Ammonia is synthesized mainly through the energy-intensive Haber–Bosch process, a major source of global CO2 emissions, exhibiting difficulty in decentralizing and utilizing renewable electricity. Plasma-assisted catalysis seems to be a suitable alternative. The authors report a systematic investigation of ammonia synthesis using a rotating gliding-arc “warm” plasma, over Fe, Ni, and Cu catalysts in a post-plasma configuration that mitigates plasma-induced degradation.

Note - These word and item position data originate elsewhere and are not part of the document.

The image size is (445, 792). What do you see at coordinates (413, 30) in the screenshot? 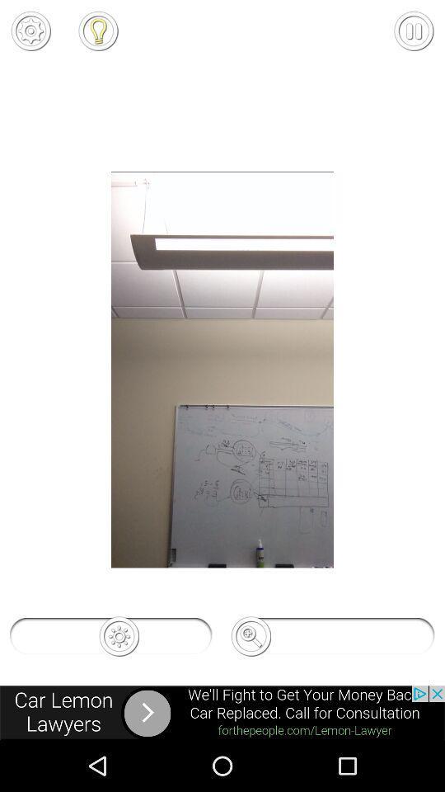
I see `the pause icon` at bounding box center [413, 30].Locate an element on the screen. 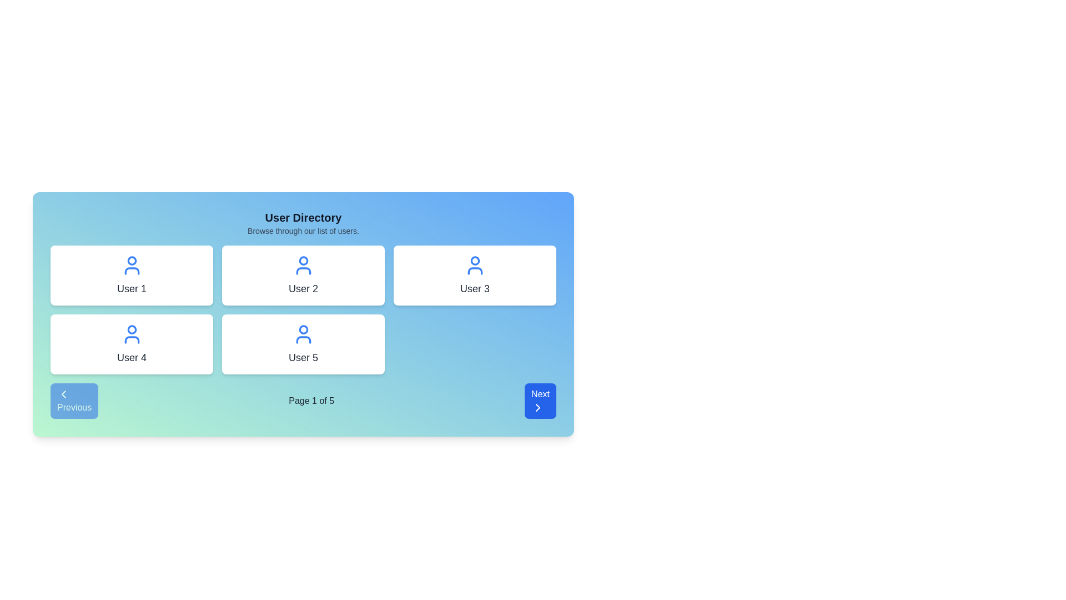 The image size is (1066, 600). the blue user icon located at the top of the 'User 4' card in the bottom-left part of the user grid is located at coordinates (132, 333).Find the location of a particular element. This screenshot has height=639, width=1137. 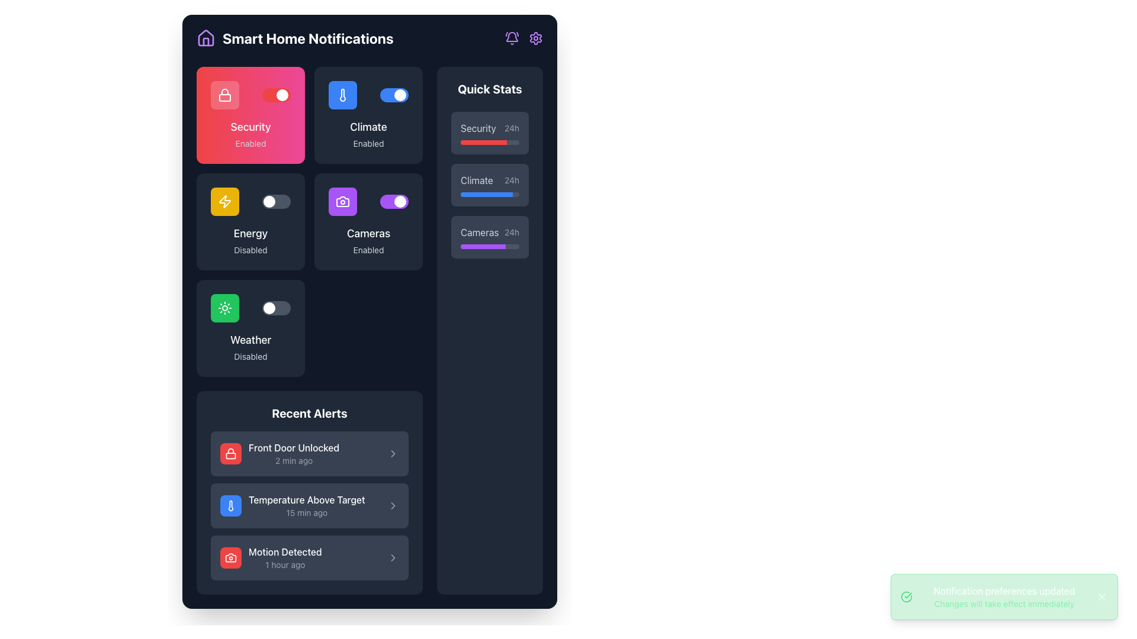

the toggle switch on the Composite component in the 'Energy' section is located at coordinates (250, 201).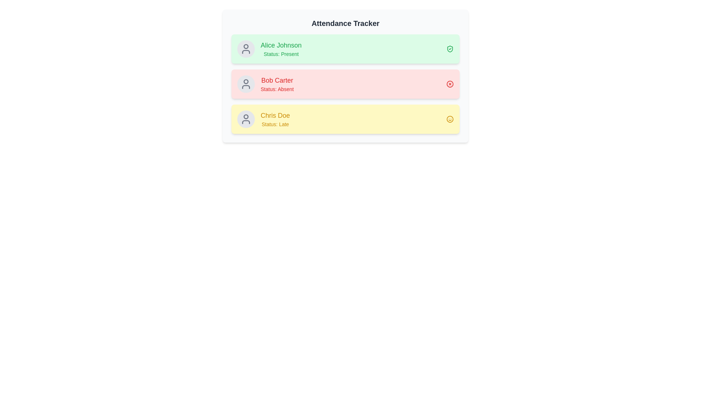  Describe the element at coordinates (449, 49) in the screenshot. I see `the shield-shaped icon with a checkmark, which is located in the top right corner of the green-highlighted 'Alice Johnson - Status: Present' card` at that location.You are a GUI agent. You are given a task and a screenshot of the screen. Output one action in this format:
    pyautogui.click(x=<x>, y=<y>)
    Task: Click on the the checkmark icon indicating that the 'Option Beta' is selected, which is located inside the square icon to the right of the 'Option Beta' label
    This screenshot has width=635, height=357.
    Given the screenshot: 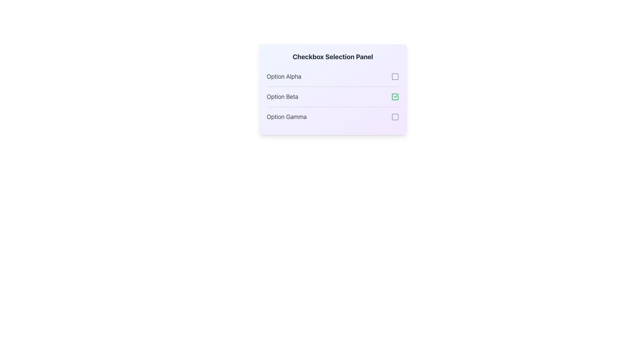 What is the action you would take?
    pyautogui.click(x=396, y=96)
    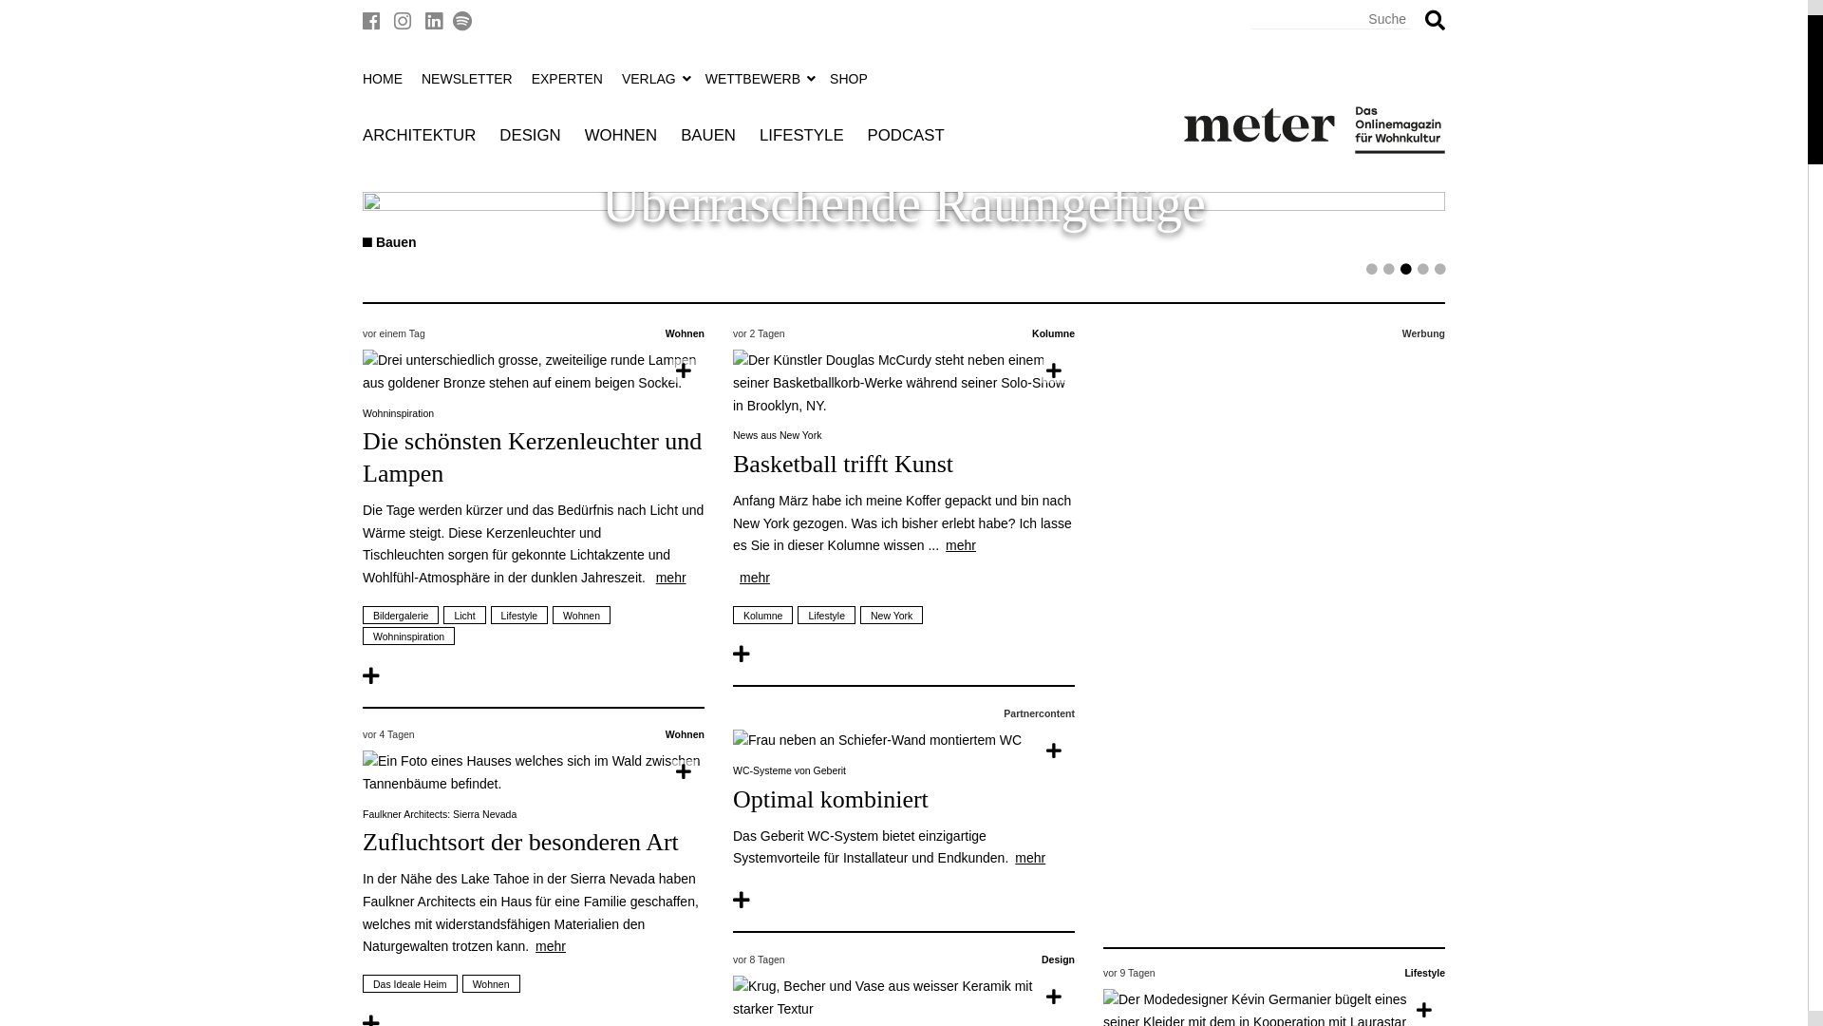 This screenshot has height=1026, width=1823. Describe the element at coordinates (569, 78) in the screenshot. I see `'EXPERTEN'` at that location.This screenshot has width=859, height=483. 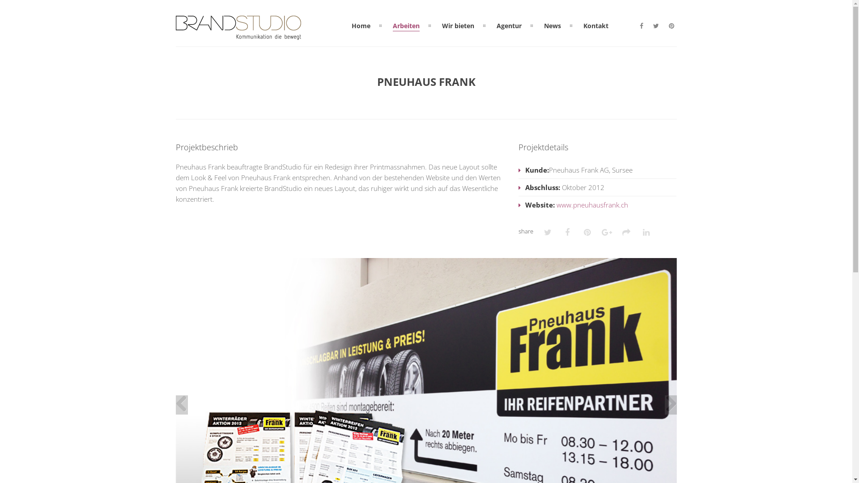 I want to click on 'Next', so click(x=671, y=405).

Under identical hydrodynamic conditions, performance of Fe (62.7 ppm) > Ni (54.0 ppm) > Cu (40.7 ppm), indicating that the catalyst surface drives performance. A multi-manifold vibrational volcano model reveals that Fe has a “vibrational sweet spot” at moderate excitation (v ≈ 1–3), where vibrationally excited N2 lowers the dissociation barrier without inducing desorption limitation, while Ni and Cu remain weakly bound; extension to extreme vibrational excitation (v ≥ 10) predicts weaker-binding metals becoming optimal once the dissociation barrier is fully cancelled. This preliminary investigation marks an essential first step towards the use of non-equilibrium vibrational excitation to navigate the Sabatier landscape for sustainable nitrogen fixation.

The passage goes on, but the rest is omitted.